El reconocimiento de la identidad de género para menores que se asumen y perciben como trans, ha dejado de ser una decisión del estado para convertirse en una voluntad exigible en materia de derechos humanos.
En una relevante sesión celebrada el pasado lunes 9 de marzo, la Suprema Corte de Justicia de la Nación (SCJN) ha sentado un precedente firme en América Latina al resolver la acción de inconstitucionalidad 73/2025, mediante una sentencia que no sólo modifica procedimientos administrativos, sino que desmantela una visión "adultocéntrica" que mantenía a las infancias y adolescencias trans en una indeterminación legal.
El litigio fue impulsado por la Comisión Nacional de los Derechos Humanos (CNDH) en contra de los artículos 22 y 24 de la Ley de Reconocimiento y Derechos de las Personas de la Comunidad LGBTTTIQ+ del Estado de Guerrero.

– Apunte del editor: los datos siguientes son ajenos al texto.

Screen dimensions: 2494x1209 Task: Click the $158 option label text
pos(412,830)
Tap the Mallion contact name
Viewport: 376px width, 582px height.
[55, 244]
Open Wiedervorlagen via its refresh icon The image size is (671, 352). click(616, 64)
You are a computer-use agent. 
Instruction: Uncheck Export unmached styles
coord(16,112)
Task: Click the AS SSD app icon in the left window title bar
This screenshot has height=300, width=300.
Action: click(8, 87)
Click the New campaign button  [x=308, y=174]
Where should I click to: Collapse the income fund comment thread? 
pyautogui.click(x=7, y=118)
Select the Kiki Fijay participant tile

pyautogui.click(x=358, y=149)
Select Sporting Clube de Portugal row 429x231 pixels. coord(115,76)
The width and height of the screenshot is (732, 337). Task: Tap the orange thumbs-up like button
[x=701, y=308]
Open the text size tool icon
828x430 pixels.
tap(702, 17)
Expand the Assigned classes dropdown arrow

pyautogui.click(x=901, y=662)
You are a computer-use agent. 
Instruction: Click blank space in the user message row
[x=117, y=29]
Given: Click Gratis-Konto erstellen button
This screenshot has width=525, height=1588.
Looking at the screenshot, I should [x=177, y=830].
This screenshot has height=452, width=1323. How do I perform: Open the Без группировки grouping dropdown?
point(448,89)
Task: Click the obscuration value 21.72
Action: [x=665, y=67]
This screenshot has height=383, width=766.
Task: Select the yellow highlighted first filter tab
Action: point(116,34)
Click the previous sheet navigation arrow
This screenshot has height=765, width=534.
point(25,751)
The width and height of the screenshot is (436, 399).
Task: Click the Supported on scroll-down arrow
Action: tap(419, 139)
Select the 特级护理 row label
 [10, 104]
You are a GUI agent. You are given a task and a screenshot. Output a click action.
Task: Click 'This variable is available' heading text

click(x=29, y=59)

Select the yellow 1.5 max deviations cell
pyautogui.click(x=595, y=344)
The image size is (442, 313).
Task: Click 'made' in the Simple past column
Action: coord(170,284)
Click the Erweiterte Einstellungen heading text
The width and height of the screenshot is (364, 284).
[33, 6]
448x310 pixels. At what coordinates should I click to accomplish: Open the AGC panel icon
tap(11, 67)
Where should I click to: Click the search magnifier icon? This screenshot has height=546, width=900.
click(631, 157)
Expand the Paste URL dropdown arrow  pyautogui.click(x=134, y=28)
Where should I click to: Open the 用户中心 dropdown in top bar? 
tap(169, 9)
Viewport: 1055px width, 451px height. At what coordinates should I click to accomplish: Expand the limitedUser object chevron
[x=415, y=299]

El argumento central era sencillo pero contundente: al exigir la mayoría de edad para rectificar el acta de nacimiento por la vía administrativa, la ley estatal excluía, sin justificación, a un sector de la población con base únicamente en su edad.
Bajo la ponencia del ministro Arístides Guerrero García, el Pleno de la Corte determinó que esta restricción vulneraba derechos fundamentales y laceraba situaciones de igualdad y no discriminación, el libre desarrollo de la personalidad, identidad personal y de género; el principio de autonomía progresiva, es decir, la capacidad de niñas, niños y adolescentes de ejercer derechos a medida que transitaran a la mayoría de edad.
Con esta sentencia, el Estado de Guerrero se suma a la lista de entidades que han recibido reveses similares por parte de la Corte, como ocurrió anteriormente con Puebla, Jalisco, Oaxaca y el Estado de México en donde el máximo Tribunal ha sido enfático en considerar que no existe una justificación constitucional para que una niña o niño deba esperar a la vida adulta para que su identidad sea reconocida oficialmente.
El mensaje es claro: la identidad no se alcanza a los 18 años; se vive desde la infancia.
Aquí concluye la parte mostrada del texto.